*TASK TO COMPLETE*: This task calls for every entry below to be repeated exactly.

Source data
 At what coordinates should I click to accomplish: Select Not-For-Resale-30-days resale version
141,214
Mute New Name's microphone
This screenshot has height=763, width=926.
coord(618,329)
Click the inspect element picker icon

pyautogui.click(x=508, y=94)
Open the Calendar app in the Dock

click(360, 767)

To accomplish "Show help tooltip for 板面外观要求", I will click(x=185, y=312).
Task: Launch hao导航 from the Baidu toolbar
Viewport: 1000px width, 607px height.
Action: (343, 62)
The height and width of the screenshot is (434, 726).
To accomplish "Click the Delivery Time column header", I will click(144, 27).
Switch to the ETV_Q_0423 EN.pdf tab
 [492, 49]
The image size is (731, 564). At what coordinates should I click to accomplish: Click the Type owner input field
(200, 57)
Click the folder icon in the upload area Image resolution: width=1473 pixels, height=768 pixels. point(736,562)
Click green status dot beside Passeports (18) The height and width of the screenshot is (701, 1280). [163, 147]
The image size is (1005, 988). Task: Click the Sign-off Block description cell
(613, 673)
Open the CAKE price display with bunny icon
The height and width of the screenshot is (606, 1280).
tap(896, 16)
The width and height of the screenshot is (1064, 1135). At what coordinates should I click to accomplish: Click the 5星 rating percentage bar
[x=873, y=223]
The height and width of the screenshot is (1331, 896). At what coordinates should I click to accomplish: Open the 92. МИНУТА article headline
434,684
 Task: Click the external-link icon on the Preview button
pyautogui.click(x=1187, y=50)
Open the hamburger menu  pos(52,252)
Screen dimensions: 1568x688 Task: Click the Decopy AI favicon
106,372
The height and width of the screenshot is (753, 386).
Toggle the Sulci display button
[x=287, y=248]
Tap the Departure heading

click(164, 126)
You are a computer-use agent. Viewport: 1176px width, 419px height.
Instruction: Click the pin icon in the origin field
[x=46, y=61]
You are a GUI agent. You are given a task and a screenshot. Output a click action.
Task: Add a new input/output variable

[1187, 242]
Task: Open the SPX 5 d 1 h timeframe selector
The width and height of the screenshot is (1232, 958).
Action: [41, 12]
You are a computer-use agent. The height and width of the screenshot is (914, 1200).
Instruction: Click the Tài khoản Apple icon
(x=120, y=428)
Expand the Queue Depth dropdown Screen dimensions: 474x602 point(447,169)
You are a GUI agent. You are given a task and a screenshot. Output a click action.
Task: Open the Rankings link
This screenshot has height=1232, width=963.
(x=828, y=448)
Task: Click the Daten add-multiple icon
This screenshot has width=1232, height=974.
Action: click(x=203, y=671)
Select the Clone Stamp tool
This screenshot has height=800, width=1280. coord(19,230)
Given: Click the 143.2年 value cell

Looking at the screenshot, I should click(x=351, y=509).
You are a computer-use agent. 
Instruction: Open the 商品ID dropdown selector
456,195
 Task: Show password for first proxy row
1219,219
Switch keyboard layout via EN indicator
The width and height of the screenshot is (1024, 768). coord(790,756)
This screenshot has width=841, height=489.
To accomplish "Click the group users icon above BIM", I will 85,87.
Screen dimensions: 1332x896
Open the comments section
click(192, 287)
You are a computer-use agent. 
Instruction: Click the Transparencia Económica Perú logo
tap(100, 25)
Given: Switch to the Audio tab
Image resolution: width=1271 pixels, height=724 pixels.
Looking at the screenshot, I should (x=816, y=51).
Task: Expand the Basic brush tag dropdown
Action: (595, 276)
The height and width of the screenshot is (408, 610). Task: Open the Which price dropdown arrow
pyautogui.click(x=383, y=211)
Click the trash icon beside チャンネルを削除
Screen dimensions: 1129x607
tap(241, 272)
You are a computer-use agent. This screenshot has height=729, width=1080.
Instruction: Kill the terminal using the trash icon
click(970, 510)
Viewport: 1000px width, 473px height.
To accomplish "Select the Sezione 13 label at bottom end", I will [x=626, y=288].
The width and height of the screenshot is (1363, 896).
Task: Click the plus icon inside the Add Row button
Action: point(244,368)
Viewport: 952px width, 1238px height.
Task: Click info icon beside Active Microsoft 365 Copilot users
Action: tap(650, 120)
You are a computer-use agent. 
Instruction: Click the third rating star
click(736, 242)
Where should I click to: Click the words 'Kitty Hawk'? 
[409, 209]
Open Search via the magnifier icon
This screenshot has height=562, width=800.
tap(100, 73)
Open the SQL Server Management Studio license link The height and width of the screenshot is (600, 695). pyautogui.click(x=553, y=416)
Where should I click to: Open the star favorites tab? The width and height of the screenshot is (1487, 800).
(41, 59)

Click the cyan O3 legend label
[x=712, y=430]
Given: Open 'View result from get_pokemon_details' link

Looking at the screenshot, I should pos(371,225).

*SOLVED PROBLEM*:
 At what coordinates should I click to accomplish: Select Not-For-Resale-30-days resale version
141,214
Mute New Name's microphone
This screenshot has height=763, width=926.
coord(618,329)
Click the inspect element picker icon

pyautogui.click(x=508, y=94)
Open the Calendar app in the Dock

click(360, 767)

To accomplish "Show help tooltip for 板面外观要求", I will click(x=185, y=312).
Task: Launch hao导航 from the Baidu toolbar
Viewport: 1000px width, 607px height.
Action: (343, 62)
The height and width of the screenshot is (434, 726).
To accomplish "Click the Delivery Time column header", I will click(144, 27).
Switch to the ETV_Q_0423 EN.pdf tab
 [492, 49]
The image size is (731, 564). At what coordinates should I click to accomplish: Click the Type owner input field
(200, 57)
Click the folder icon in the upload area Image resolution: width=1473 pixels, height=768 pixels. point(736,562)
Click green status dot beside Passeports (18) The height and width of the screenshot is (701, 1280). [163, 147]
The image size is (1005, 988). Task: Click the Sign-off Block description cell
(613, 673)
Open the CAKE price display with bunny icon
The height and width of the screenshot is (606, 1280).
tap(896, 16)
The width and height of the screenshot is (1064, 1135). At what coordinates should I click to accomplish: Click the 5星 rating percentage bar
[x=873, y=223]
The height and width of the screenshot is (1331, 896). At what coordinates should I click to accomplish: Open the 92. МИНУТА article headline
434,684
 Task: Click the external-link icon on the Preview button
pyautogui.click(x=1187, y=50)
Open the hamburger menu  pos(52,252)
Screen dimensions: 1568x688 Task: Click the Decopy AI favicon
106,372
The height and width of the screenshot is (753, 386).
Toggle the Sulci display button
[x=287, y=248]
Tap the Departure heading

click(164, 126)
You are a computer-use agent. Viewport: 1176px width, 419px height.
Instruction: Click the pin icon in the origin field
[x=46, y=61]
You are a GUI agent. You are given a task and a screenshot. Output a click action.
Task: Add a new input/output variable

[1187, 242]
Task: Open the SPX 5 d 1 h timeframe selector
The width and height of the screenshot is (1232, 958).
Action: [41, 12]
You are a computer-use agent. The height and width of the screenshot is (914, 1200).
Instruction: Click the Tài khoản Apple icon
(x=120, y=428)
Expand the Queue Depth dropdown Screen dimensions: 474x602 point(447,169)
You are a GUI agent. You are given a task and a screenshot. Output a click action.
Task: Open the Rankings link
This screenshot has height=1232, width=963.
(x=828, y=448)
Task: Click the Daten add-multiple icon
This screenshot has width=1232, height=974.
Action: click(x=203, y=671)
Select the Clone Stamp tool
This screenshot has height=800, width=1280. coord(19,230)
Given: Click the 143.2年 value cell

Looking at the screenshot, I should click(x=351, y=509).
You are a computer-use agent. 
Instruction: Open the 商品ID dropdown selector
456,195
 Task: Show password for first proxy row
1219,219
Switch keyboard layout via EN indicator
The width and height of the screenshot is (1024, 768). coord(790,756)
This screenshot has width=841, height=489.
To accomplish "Click the group users icon above BIM", I will 85,87.
Screen dimensions: 1332x896
Open the comments section
click(192, 287)
You are a computer-use agent. 
Instruction: Click the Transparencia Económica Perú logo
tap(100, 25)
Given: Switch to the Audio tab
Image resolution: width=1271 pixels, height=724 pixels.
Looking at the screenshot, I should (x=816, y=51).
Task: Expand the Basic brush tag dropdown
Action: (595, 276)
The height and width of the screenshot is (408, 610). Task: Open the Which price dropdown arrow
pyautogui.click(x=383, y=211)
Click the trash icon beside チャンネルを削除
Screen dimensions: 1129x607
tap(241, 272)
You are a computer-use agent. This screenshot has height=729, width=1080.
Instruction: Kill the terminal using the trash icon
click(970, 510)
Viewport: 1000px width, 473px height.
To accomplish "Select the Sezione 13 label at bottom end", I will [x=626, y=288].
The width and height of the screenshot is (1363, 896).
Task: Click the plus icon inside the Add Row button
Action: point(244,368)
Viewport: 952px width, 1238px height.
Task: Click info icon beside Active Microsoft 365 Copilot users
Action: tap(650, 120)
You are a computer-use agent. 
Instruction: Click the third rating star
click(736, 242)
Where should I click to: Click the words 'Kitty Hawk'? 
[409, 209]
Open Search via the magnifier icon
This screenshot has height=562, width=800.
tap(100, 73)
Open the SQL Server Management Studio license link The height and width of the screenshot is (600, 695). pyautogui.click(x=553, y=416)
Where should I click to: Open the star favorites tab? The width and height of the screenshot is (1487, 800).
(41, 59)

Click the cyan O3 legend label
[x=712, y=430]
Given: Open 'View result from get_pokemon_details' link

Looking at the screenshot, I should pos(371,225).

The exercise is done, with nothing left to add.